Exercise objective: Some of the lines below need repeating. Reproduce exactly those between the lines holding "You are a computer-use agent. The width" and "Given: Switch to the Line Monitoring tab", inclusive.

Saved data entries:
##############################
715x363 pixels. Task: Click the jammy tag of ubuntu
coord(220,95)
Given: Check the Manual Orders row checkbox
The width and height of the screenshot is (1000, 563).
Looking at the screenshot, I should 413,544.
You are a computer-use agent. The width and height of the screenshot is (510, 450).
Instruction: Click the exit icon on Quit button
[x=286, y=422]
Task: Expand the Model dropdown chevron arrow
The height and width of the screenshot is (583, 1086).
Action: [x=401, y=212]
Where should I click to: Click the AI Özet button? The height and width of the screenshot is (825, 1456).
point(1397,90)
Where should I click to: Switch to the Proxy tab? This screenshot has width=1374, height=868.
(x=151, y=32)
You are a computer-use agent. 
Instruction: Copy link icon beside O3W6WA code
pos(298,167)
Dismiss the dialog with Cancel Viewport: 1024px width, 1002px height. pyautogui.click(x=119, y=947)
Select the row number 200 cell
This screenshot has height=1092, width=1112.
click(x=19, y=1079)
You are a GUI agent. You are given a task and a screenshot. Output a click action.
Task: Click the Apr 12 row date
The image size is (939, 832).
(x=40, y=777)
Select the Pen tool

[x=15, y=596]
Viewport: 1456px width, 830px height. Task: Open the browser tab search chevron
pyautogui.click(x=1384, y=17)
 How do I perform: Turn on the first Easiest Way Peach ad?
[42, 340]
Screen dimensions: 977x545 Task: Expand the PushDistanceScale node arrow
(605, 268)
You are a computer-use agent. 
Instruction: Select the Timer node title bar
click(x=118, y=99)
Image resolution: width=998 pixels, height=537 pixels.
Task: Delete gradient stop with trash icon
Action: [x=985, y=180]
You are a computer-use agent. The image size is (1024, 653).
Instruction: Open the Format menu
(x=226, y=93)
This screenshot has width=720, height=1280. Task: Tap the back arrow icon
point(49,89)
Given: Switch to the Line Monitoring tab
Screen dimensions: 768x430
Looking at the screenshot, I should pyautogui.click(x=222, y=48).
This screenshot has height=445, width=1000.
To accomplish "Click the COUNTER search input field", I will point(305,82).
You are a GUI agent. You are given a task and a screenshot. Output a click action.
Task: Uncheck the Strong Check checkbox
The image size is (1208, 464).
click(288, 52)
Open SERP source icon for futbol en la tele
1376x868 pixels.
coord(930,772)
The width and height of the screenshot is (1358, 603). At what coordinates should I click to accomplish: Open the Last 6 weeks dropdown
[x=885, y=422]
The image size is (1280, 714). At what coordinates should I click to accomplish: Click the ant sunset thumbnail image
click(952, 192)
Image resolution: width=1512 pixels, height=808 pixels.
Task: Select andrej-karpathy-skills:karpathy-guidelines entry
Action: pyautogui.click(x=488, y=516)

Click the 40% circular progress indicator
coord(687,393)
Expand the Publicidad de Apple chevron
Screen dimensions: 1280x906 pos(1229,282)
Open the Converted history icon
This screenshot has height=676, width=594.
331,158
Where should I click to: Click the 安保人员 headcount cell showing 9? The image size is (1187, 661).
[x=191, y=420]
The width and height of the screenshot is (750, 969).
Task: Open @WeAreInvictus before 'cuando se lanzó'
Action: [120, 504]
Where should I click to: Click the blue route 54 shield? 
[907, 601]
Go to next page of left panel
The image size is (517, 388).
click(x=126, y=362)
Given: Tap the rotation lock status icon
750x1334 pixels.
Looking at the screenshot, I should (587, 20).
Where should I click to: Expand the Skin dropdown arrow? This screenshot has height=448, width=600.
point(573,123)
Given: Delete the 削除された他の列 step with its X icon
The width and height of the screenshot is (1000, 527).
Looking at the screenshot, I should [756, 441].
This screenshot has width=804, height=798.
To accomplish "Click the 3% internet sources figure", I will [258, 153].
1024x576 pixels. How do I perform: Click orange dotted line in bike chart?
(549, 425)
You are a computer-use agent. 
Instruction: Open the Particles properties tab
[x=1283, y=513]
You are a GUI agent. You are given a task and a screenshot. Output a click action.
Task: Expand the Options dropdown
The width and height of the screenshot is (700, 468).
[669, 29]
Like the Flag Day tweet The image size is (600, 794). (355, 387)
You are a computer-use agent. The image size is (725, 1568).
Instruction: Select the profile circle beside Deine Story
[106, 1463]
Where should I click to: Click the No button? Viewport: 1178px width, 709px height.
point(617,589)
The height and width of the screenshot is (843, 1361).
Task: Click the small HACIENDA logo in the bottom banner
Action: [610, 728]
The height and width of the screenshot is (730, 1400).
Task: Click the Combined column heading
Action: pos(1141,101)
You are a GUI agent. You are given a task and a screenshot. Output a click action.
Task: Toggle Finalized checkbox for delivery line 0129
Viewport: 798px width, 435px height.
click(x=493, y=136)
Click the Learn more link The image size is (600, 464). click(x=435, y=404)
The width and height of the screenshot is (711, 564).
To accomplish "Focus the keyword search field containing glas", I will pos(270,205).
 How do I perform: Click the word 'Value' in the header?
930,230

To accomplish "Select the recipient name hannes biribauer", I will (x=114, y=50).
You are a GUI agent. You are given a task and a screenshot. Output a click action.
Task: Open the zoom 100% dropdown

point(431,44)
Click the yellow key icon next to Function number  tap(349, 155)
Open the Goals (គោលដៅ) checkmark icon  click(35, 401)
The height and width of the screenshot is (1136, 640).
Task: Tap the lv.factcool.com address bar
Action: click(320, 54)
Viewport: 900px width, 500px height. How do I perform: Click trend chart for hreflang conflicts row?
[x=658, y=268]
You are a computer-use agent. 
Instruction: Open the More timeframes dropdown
##############################
Written response:
You are a computer-use agent. The width and height of the screenshot is (510, 450).
Instruction: Click the exit icon on Quit button
[x=286, y=422]
Task: Expand the Model dropdown chevron arrow
The height and width of the screenshot is (583, 1086).
Action: [x=401, y=212]
Where should I click to: Click the AI Özet button? The height and width of the screenshot is (825, 1456).
point(1397,90)
Where should I click to: Switch to the Proxy tab? This screenshot has width=1374, height=868.
(x=151, y=32)
You are a computer-use agent. 
Instruction: Copy link icon beside O3W6WA code
pos(298,167)
Dismiss the dialog with Cancel Viewport: 1024px width, 1002px height. pyautogui.click(x=119, y=947)
Select the row number 200 cell
This screenshot has height=1092, width=1112.
click(x=19, y=1079)
You are a GUI agent. You are given a task and a screenshot. Output a click action.
Task: Click the Apr 12 row date
The image size is (939, 832).
(x=40, y=777)
Select the Pen tool

[x=15, y=596]
Viewport: 1456px width, 830px height. Task: Open the browser tab search chevron
pyautogui.click(x=1384, y=17)
 How do I perform: Turn on the first Easiest Way Peach ad?
[42, 340]
Screen dimensions: 977x545 Task: Expand the PushDistanceScale node arrow
(605, 268)
You are a computer-use agent. 
Instruction: Select the Timer node title bar
click(x=118, y=99)
Image resolution: width=998 pixels, height=537 pixels.
Task: Delete gradient stop with trash icon
Action: [x=985, y=180]
You are a computer-use agent. The image size is (1024, 653).
Instruction: Open the Format menu
(x=226, y=93)
This screenshot has width=720, height=1280. Task: Tap the back arrow icon
point(49,89)
Given: Switch to the Line Monitoring tab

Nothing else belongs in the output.